### What is being asked
Extend the news article below about Rape Crisis Scotland's opposition to the new prosecution guidance, picking up right after its last sentence.

Rape Crisis Scotland says new prosecution service guidance could violate rape survivors’ rights
VICTIMS IN rape cases could be compelled to give evidence or face a warrant for their arrest according to new guidance from the Crown Office and Procurator Fiscal Service – a move vehemently opposed by Rape Crisis Scotland.
The change was made in a bid to support prosecutions of rape cases, which are notoriously low in numbers compared with reports to police, and which have the lowest conviction rate of any crime.
Rape Crisis Scotland, however, has published an open letter to the COPFS describing the change as “a step backwards, and one that could have significant, lasting negative implications” on survivors and the likelihood of victims coming forward to report in future.
Speaking to CommonSpace, chief executive of Rape Crisis Scotland Sandy Brindley said: “We are very concerned by this policy, which is why we have taken the step of issuing an open letter to the Crown Office asking them to reconsider.
“The main reason rape complainers tell us they wish to withdraw is because of the justice process itself – there are often very lengthy delays in cases getting to court and frequent changes in court dates.

### Provided data

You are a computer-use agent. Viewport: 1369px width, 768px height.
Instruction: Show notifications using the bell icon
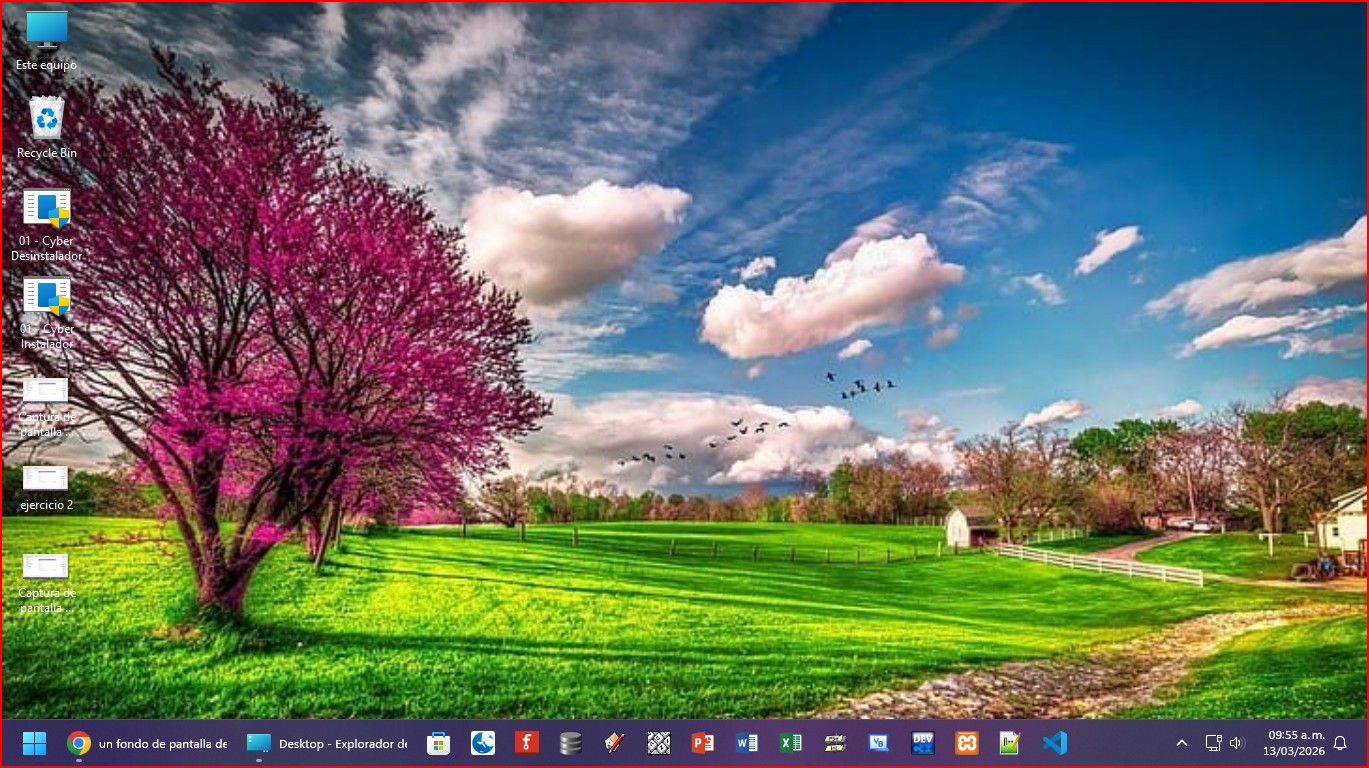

### Expected answer
“People tell us they build themselves up to give what can be very difficult evidence, only to get a call the night before saying the trial isn’t going ahead. This can happen numerous times. Survivors get to the point where they tell us they simply can’t cope anymore, that the impact of the process is having too negative an impact on their wellbeing.
“Rather than issuing warrants to compel rape complainers to give evidence, we should focus on addressing the reasons why the justice process is so difficult and traumatic for survivors that they feel they can’t cope with it.”
The letter suggests that victims may be more likely to falsely retract statements if they fear being forced to give evidence in court and that the best evidence will not be gained from complainers if they are subject to the additional “anxiety and distress” likely to be caused by such a policy.
Brindley explained that Rape Crisis Scotland had met with the COPFS last year along with other agencies where they were asked their views on the proposed change in policy, and that the organisation had been “very clear about our grave concerns about the impact of such a change”.
She added: “We were really disappointed to receive the letter from the Crown Office telling us they were going ahead with this change in policy.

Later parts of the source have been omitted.